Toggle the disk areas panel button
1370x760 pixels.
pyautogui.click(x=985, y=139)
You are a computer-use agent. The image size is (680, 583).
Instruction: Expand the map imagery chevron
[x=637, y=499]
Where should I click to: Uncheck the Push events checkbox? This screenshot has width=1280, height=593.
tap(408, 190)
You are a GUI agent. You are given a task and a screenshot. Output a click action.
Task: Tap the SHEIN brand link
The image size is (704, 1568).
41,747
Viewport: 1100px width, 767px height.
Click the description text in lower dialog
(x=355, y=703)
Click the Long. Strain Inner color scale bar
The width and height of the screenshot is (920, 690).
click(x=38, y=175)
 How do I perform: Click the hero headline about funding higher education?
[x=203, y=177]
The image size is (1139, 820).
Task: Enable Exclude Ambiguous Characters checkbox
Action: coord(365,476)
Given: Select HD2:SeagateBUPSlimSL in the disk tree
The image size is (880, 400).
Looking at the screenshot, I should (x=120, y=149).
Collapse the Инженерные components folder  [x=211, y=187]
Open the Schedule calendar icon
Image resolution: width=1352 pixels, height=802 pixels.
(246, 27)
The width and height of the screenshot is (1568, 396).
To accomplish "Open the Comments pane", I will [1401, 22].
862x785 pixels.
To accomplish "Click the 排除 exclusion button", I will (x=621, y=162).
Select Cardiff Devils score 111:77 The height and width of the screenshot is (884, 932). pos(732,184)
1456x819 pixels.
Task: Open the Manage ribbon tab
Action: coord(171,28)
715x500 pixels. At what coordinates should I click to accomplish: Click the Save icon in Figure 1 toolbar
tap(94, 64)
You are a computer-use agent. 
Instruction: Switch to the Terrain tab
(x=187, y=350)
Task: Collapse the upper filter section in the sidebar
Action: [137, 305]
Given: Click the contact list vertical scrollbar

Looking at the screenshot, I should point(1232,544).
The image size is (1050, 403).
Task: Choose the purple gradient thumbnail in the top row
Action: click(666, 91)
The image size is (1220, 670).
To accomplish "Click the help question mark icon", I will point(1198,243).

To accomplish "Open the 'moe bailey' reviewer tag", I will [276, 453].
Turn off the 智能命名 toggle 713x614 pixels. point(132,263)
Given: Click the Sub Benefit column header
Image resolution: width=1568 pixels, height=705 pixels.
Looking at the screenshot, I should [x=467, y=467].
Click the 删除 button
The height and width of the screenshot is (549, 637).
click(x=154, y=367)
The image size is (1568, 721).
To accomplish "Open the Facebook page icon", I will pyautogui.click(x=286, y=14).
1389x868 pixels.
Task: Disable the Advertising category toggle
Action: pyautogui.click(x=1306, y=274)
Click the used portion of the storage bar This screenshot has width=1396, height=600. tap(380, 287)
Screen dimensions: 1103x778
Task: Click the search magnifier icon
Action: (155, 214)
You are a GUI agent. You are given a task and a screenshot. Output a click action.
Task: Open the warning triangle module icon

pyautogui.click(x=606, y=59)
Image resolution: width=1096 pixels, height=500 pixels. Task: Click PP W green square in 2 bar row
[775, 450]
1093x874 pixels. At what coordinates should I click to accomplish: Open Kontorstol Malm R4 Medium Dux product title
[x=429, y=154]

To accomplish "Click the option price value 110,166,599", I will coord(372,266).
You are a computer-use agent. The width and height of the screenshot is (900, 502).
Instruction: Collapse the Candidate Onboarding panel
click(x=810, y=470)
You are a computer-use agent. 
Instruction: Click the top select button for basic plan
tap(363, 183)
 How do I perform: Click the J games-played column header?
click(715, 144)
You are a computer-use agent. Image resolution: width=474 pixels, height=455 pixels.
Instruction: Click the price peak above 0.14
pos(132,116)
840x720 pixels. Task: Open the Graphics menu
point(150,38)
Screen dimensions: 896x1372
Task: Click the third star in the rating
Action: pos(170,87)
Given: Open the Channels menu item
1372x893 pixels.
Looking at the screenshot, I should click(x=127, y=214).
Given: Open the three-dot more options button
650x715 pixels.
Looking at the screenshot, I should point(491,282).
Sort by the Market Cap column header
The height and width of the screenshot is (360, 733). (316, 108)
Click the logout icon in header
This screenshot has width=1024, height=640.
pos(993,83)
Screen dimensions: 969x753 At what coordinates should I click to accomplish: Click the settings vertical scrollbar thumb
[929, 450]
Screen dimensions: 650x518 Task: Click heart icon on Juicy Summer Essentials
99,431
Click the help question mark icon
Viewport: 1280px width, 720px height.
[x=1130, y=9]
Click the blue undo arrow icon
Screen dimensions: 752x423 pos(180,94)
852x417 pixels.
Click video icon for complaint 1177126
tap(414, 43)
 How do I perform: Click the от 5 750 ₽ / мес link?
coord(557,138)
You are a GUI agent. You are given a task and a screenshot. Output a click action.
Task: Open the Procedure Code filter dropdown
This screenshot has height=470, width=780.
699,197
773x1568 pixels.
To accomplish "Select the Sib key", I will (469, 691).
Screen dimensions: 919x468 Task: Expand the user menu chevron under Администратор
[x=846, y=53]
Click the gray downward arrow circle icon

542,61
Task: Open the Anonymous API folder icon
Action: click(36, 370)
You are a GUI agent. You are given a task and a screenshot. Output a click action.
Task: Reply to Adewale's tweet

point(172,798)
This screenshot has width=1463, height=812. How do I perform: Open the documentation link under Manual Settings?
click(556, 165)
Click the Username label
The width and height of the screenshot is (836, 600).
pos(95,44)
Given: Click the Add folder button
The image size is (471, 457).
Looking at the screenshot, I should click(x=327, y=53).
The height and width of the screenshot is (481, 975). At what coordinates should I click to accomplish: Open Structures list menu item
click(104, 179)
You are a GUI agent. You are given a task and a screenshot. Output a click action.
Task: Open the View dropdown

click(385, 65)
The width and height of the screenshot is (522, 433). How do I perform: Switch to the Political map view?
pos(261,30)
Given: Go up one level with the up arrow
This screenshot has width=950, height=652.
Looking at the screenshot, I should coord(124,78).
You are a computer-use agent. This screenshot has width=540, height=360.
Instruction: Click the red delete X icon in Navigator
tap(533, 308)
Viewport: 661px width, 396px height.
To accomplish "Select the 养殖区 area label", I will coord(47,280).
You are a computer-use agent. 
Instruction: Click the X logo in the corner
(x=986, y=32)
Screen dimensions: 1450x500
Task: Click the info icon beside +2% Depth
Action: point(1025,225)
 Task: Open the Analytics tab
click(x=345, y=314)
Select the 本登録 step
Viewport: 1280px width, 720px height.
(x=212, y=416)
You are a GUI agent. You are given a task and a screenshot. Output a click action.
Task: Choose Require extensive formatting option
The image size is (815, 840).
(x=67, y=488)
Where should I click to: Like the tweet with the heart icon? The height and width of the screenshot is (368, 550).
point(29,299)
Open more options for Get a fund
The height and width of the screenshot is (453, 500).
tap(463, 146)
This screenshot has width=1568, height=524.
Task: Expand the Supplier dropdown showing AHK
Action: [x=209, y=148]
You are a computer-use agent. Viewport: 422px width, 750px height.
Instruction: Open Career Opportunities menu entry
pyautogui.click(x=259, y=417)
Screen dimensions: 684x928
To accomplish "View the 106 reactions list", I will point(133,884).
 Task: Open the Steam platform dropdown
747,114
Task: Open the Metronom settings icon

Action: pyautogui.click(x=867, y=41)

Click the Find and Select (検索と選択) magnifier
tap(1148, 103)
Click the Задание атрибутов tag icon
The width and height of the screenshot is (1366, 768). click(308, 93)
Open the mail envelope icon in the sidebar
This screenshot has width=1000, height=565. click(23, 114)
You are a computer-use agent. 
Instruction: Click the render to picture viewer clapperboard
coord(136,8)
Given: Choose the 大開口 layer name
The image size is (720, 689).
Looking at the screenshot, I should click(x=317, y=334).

### Exercise
Show every line from the listing that contains "label".

### Exercise output
Click the Username label
To accomplish "Select the 养殖区 area label", I will coord(47,280).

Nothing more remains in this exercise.